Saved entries

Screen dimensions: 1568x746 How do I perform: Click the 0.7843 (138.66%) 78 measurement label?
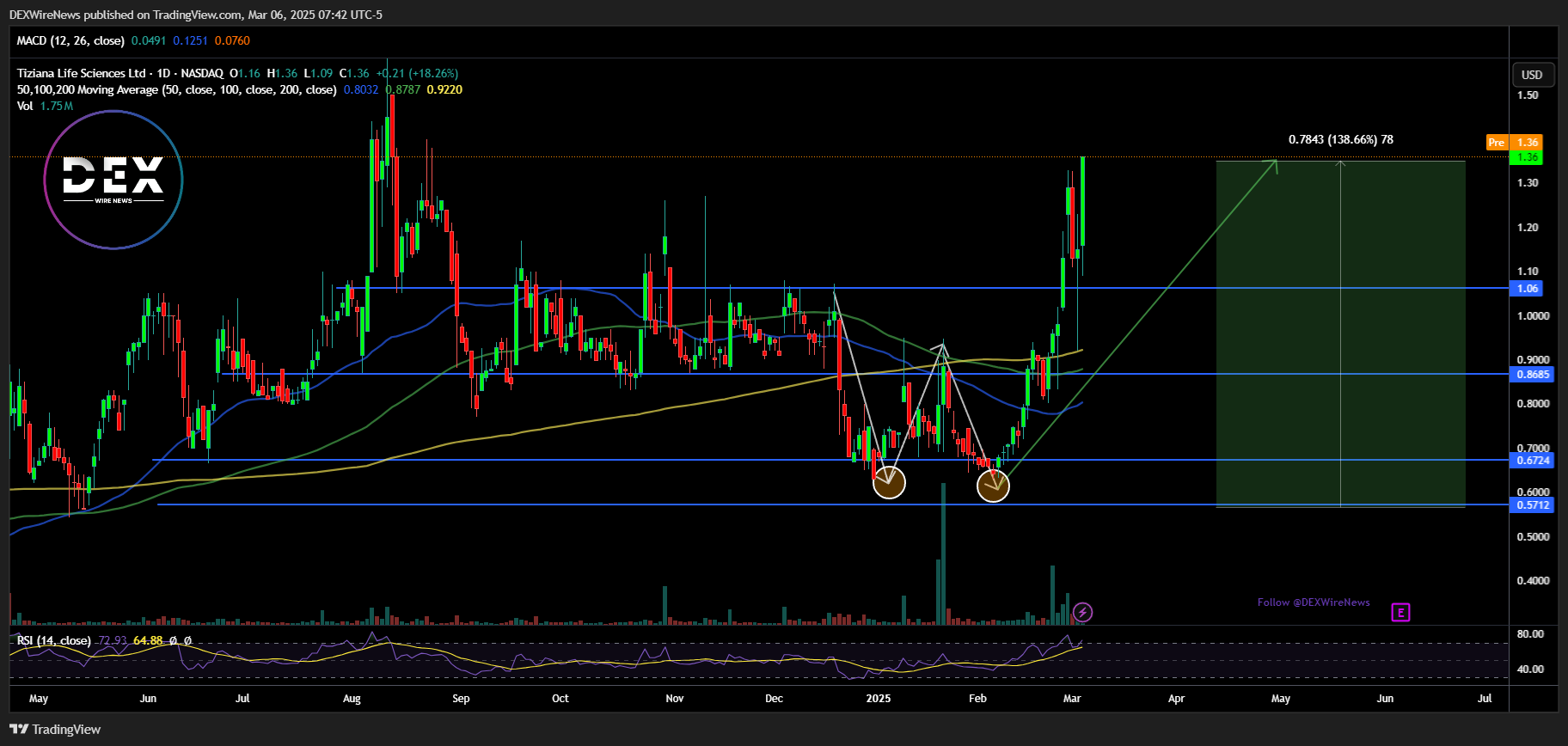tap(1340, 139)
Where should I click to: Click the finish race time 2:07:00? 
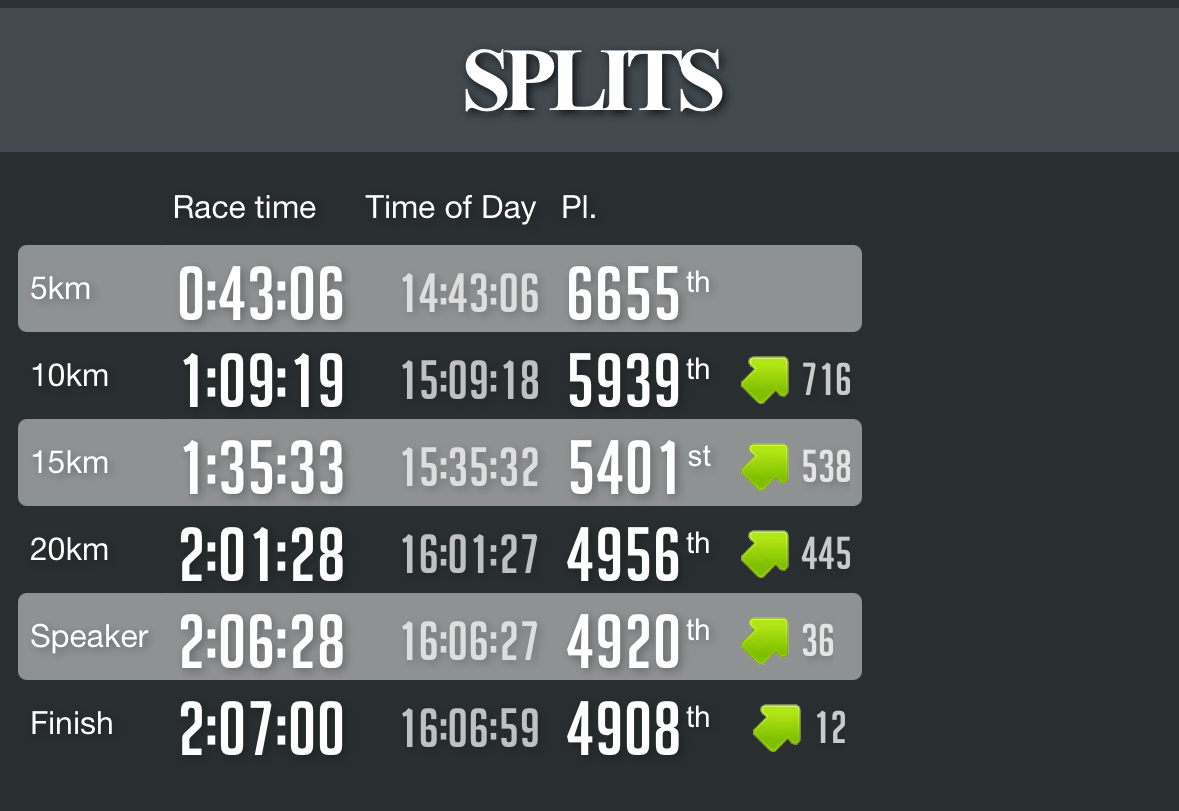pos(262,728)
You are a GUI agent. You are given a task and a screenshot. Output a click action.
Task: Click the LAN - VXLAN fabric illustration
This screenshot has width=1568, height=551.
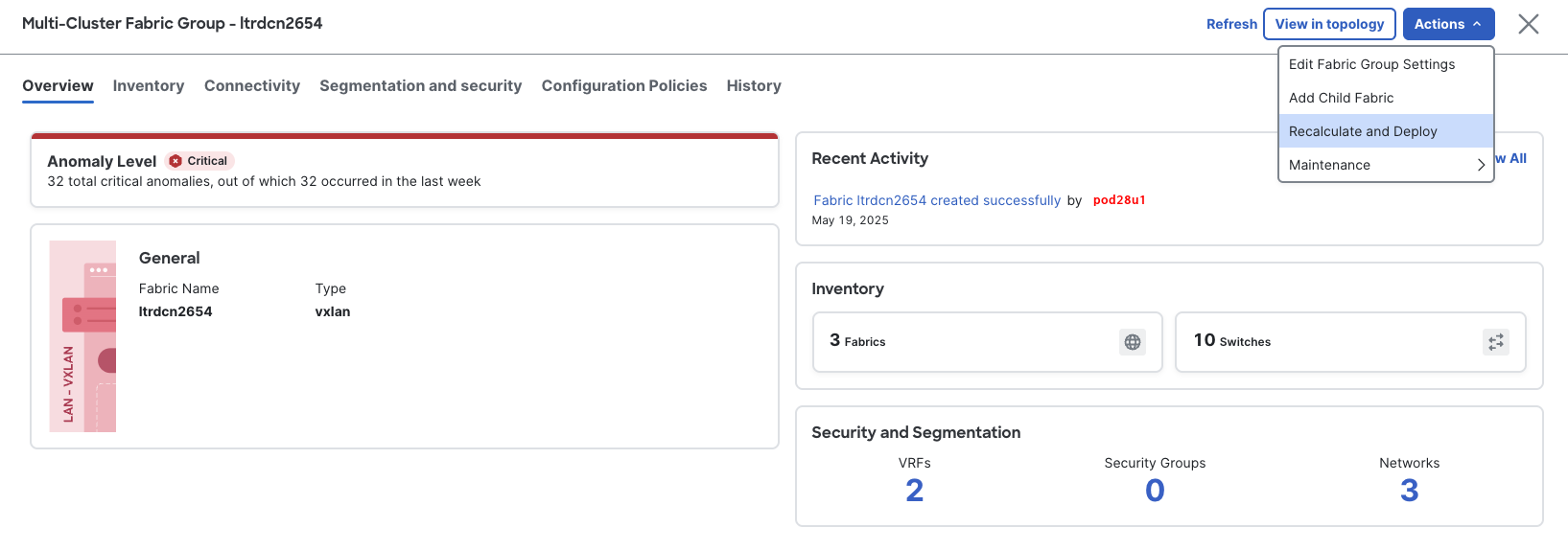click(83, 336)
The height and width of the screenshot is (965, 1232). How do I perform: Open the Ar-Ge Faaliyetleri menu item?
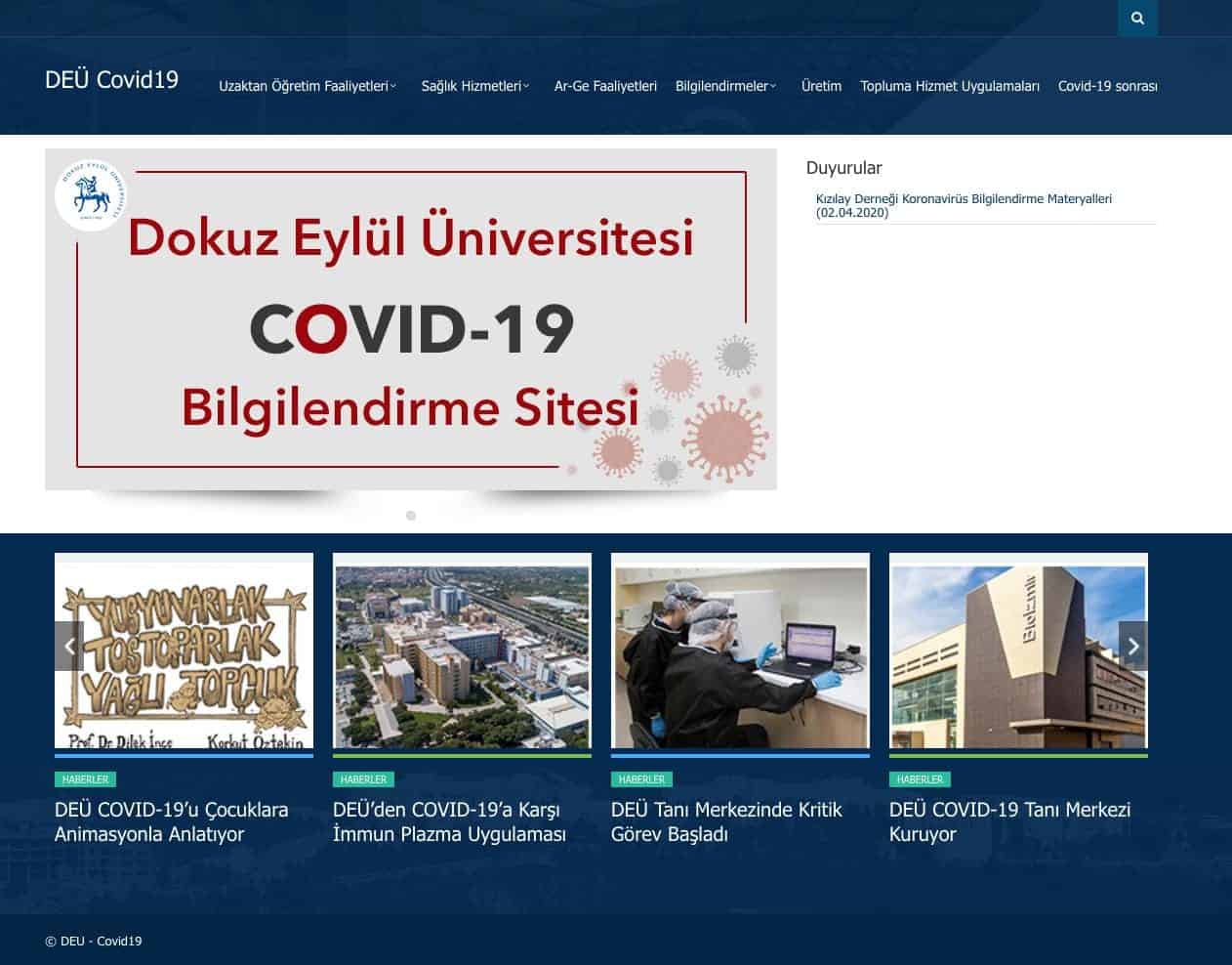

Exercise >>
Rewrite each line of the rows above as a JSON list of strings, one string per line, skipping blank lines. Leave the pictures out.

Written solution >>
[
  "Screen dimensions: 1568x746 How do I perform: Click the 0.7843 (138.66%) 78 measurement label?",
  "tap(1340, 139)",
  "Where should I click to: Click the finish race time 2:07:00? ",
  "pos(262,728)",
  "You are a GUI agent. You are given a task and a screenshot. Output a click action.",
  "Task: Click the LAN - VXLAN fabric illustration",
  "This screenshot has width=1568, height=551.",
  "click(83, 336)",
  "The height and width of the screenshot is (965, 1232). How do I perform: Open the Ar-Ge Faaliyetleri menu item?"
]